» **Source material**

"""

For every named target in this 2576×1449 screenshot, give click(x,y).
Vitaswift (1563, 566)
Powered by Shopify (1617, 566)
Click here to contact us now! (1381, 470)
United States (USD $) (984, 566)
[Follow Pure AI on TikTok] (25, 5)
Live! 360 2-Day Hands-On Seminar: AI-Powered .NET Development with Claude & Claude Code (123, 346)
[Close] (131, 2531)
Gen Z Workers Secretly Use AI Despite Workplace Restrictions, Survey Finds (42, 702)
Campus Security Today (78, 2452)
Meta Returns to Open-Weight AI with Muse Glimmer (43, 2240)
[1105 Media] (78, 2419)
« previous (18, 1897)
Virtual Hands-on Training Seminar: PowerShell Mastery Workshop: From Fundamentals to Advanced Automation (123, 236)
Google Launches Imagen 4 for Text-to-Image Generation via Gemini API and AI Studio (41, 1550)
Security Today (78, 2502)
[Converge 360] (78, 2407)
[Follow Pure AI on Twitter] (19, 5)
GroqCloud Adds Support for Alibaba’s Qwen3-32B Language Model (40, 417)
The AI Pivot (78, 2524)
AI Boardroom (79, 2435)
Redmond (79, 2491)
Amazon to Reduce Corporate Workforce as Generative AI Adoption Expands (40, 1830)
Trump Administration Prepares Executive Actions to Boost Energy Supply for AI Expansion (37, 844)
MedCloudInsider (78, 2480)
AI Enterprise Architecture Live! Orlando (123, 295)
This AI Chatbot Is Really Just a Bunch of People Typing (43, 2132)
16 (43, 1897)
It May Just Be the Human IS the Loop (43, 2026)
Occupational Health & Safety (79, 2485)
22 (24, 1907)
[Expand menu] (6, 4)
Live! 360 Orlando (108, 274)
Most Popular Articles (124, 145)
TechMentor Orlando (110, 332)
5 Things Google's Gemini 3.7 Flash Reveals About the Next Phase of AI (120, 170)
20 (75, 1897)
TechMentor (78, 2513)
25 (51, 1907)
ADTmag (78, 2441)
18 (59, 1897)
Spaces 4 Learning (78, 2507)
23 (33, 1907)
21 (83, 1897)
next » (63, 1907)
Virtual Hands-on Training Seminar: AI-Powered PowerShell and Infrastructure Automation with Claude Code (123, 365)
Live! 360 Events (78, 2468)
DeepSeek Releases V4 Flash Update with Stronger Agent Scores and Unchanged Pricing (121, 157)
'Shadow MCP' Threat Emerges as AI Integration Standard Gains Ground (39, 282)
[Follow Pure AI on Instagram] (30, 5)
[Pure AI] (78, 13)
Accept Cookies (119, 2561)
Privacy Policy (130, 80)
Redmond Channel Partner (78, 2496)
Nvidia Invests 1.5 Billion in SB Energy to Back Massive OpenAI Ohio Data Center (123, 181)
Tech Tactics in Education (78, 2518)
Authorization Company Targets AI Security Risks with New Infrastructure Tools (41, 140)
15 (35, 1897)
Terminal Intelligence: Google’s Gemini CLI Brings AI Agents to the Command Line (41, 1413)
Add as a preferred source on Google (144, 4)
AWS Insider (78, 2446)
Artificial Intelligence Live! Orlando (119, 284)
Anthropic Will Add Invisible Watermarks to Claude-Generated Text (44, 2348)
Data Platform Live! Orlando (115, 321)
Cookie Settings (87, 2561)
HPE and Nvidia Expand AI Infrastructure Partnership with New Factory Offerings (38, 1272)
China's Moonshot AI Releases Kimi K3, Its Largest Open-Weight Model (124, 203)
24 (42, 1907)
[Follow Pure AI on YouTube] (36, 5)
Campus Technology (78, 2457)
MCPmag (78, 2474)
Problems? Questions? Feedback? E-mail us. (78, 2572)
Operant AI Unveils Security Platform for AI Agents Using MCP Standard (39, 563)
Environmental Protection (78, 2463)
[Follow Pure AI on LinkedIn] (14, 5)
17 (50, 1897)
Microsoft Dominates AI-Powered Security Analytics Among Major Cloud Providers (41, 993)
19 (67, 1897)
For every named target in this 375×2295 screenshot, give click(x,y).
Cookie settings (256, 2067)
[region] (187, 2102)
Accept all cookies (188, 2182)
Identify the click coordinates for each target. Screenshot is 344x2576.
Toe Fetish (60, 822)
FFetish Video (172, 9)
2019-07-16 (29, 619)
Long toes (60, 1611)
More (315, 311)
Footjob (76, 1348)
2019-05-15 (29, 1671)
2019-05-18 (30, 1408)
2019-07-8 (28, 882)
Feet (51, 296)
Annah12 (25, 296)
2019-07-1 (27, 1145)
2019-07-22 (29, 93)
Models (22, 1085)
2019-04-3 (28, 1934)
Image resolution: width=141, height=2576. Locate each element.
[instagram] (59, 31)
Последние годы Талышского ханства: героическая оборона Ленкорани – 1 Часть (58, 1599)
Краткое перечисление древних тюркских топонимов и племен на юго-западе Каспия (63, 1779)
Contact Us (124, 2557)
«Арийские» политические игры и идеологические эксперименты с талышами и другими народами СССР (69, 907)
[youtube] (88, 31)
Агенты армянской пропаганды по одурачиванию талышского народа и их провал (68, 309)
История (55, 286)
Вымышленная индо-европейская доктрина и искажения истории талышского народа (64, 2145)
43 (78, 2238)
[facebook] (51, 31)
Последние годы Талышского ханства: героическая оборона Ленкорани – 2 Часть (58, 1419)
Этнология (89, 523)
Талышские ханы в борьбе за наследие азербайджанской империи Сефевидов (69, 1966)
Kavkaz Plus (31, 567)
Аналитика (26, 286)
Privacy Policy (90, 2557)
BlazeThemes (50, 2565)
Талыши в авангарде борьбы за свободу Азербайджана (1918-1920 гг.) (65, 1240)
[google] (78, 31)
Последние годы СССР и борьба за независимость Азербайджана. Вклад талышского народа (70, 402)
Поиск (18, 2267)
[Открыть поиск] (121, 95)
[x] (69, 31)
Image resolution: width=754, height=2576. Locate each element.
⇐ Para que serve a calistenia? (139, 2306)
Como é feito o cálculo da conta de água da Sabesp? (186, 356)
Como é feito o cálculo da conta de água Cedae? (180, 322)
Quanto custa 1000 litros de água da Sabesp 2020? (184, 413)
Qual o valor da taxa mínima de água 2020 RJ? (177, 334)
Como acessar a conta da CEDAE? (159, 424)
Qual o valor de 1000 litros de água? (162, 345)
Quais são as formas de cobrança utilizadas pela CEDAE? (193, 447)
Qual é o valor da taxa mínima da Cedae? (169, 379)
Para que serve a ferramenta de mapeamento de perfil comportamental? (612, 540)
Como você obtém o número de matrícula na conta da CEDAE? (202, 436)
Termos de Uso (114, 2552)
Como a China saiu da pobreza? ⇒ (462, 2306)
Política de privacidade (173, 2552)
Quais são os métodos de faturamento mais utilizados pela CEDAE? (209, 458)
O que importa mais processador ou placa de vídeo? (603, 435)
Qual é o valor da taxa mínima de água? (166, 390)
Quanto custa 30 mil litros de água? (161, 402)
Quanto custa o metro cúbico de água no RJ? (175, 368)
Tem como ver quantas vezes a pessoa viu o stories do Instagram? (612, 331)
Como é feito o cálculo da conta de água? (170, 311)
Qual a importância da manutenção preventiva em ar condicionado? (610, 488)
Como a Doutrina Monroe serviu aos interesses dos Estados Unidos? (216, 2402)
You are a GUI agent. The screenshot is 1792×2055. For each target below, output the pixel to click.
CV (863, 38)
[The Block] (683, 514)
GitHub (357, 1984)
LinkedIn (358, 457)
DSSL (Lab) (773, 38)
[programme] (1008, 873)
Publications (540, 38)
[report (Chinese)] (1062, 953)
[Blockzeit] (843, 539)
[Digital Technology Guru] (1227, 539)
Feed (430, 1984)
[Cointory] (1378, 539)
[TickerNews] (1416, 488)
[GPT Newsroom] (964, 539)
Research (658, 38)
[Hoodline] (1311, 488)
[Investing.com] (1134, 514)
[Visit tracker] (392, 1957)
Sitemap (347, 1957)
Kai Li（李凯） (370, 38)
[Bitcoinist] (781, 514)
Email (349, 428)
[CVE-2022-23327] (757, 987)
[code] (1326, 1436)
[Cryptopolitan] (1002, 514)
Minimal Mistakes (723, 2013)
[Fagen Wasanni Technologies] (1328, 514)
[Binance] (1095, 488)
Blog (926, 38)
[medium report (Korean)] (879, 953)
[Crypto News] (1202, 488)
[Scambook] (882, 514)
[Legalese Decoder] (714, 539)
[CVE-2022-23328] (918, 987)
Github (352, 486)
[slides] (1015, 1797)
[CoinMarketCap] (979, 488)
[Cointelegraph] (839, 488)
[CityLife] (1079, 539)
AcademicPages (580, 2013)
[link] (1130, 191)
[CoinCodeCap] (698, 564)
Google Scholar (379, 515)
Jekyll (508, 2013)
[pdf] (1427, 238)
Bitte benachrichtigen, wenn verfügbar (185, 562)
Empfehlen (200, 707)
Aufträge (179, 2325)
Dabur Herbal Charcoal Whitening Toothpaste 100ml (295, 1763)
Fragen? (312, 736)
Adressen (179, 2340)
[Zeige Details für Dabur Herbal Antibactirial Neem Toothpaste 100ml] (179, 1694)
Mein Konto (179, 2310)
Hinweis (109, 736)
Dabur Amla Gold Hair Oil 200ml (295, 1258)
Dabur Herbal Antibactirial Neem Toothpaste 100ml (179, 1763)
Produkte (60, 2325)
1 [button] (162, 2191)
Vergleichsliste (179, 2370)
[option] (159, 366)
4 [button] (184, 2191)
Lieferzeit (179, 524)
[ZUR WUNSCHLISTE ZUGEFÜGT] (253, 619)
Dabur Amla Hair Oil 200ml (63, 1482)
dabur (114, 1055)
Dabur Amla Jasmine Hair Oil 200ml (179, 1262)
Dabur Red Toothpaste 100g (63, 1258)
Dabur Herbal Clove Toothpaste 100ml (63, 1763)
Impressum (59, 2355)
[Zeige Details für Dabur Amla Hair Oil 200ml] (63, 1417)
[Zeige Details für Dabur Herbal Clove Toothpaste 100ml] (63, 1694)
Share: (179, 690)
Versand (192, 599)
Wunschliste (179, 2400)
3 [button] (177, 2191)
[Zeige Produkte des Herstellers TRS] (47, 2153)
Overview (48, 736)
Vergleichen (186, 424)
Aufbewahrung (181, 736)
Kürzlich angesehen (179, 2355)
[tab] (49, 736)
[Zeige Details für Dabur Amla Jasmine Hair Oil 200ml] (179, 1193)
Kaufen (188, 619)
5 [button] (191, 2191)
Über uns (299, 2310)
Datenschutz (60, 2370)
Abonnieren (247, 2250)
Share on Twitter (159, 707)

"""

» **Your objective**
From the first line of the data above through the line containing "[Follow Pure AI on TikTok] (25, 5)", repeat each line exactly, and add nothing.

» **Exercise response**
For every named target in this 2576×1449 screenshot, give click(x,y).
Vitaswift (1563, 566)
Powered by Shopify (1617, 566)
Click here to contact us now! (1381, 470)
United States (USD $) (984, 566)
[Follow Pure AI on TikTok] (25, 5)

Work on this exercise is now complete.